(Exercise aim): Could you filter the data below down to the lines that hold the word "Серые"?

══ Given entries ══

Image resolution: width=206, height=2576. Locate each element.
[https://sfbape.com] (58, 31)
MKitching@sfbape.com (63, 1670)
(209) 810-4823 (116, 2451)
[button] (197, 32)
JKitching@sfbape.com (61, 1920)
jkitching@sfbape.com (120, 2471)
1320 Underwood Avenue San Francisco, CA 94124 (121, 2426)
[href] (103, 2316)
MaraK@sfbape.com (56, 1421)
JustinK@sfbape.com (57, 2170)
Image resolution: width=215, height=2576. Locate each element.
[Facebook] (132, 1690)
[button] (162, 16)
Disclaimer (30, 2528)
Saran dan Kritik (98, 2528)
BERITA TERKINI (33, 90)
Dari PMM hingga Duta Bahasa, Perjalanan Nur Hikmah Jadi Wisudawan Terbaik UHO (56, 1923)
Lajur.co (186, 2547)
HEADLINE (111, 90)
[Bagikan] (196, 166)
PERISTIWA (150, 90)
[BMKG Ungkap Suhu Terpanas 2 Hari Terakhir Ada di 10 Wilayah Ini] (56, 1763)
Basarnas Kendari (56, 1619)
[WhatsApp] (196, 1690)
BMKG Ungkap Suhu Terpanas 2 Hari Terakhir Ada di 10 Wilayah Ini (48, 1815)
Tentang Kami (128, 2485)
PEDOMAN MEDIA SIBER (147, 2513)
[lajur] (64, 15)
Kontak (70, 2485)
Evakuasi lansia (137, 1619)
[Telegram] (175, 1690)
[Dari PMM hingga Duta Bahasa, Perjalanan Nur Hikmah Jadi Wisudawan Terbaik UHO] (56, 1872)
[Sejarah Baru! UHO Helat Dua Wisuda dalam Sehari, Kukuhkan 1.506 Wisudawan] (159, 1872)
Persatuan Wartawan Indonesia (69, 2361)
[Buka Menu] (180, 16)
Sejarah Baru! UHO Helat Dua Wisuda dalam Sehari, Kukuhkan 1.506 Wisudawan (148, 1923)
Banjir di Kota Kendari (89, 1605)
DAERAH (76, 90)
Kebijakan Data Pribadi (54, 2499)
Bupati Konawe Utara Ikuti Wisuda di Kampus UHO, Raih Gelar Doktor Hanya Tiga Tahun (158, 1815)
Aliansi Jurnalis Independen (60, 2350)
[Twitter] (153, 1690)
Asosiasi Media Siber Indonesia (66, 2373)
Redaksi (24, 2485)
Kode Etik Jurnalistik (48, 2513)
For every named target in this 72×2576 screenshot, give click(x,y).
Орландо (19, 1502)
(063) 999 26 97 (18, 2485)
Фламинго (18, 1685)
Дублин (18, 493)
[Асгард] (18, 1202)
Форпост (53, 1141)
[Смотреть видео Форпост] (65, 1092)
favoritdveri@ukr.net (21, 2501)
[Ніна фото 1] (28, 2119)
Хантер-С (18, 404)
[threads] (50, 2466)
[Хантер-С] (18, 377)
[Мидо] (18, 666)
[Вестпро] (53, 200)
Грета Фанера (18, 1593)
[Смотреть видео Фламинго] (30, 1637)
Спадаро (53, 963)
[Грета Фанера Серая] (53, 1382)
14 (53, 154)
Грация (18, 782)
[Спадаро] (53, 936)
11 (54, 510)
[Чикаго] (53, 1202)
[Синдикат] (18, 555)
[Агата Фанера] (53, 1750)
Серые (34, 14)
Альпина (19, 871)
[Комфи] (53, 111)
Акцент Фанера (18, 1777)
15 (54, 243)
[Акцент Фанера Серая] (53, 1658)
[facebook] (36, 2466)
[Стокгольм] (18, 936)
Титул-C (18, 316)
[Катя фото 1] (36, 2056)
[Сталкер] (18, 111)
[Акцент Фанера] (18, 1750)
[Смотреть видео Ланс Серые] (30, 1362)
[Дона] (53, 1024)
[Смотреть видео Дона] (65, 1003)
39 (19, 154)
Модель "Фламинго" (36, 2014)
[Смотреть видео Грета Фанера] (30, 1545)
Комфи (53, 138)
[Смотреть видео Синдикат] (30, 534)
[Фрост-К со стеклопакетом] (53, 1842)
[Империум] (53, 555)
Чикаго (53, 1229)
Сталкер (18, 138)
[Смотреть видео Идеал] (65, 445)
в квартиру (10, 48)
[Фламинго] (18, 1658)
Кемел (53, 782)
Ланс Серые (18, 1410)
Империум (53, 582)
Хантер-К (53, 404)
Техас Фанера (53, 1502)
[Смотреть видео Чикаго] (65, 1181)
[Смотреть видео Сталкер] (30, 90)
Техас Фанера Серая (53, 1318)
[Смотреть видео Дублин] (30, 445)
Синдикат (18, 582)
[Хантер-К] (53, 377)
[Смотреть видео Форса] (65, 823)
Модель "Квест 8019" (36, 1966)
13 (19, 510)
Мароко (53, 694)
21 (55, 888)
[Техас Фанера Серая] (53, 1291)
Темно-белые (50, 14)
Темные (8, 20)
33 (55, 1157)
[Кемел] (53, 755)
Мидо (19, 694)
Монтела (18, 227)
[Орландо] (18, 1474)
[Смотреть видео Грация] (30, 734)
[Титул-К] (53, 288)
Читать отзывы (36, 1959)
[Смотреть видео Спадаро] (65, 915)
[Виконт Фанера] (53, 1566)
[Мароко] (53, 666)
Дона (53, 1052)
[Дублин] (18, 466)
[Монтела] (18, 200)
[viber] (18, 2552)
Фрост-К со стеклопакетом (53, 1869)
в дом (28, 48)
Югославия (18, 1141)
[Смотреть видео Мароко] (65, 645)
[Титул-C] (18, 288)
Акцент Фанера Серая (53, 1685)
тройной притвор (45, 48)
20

═══

(Response below):
Серые (34, 14)
[Смотреть видео Ланс Серые] (30, 1362)
Ланс Серые (18, 1410)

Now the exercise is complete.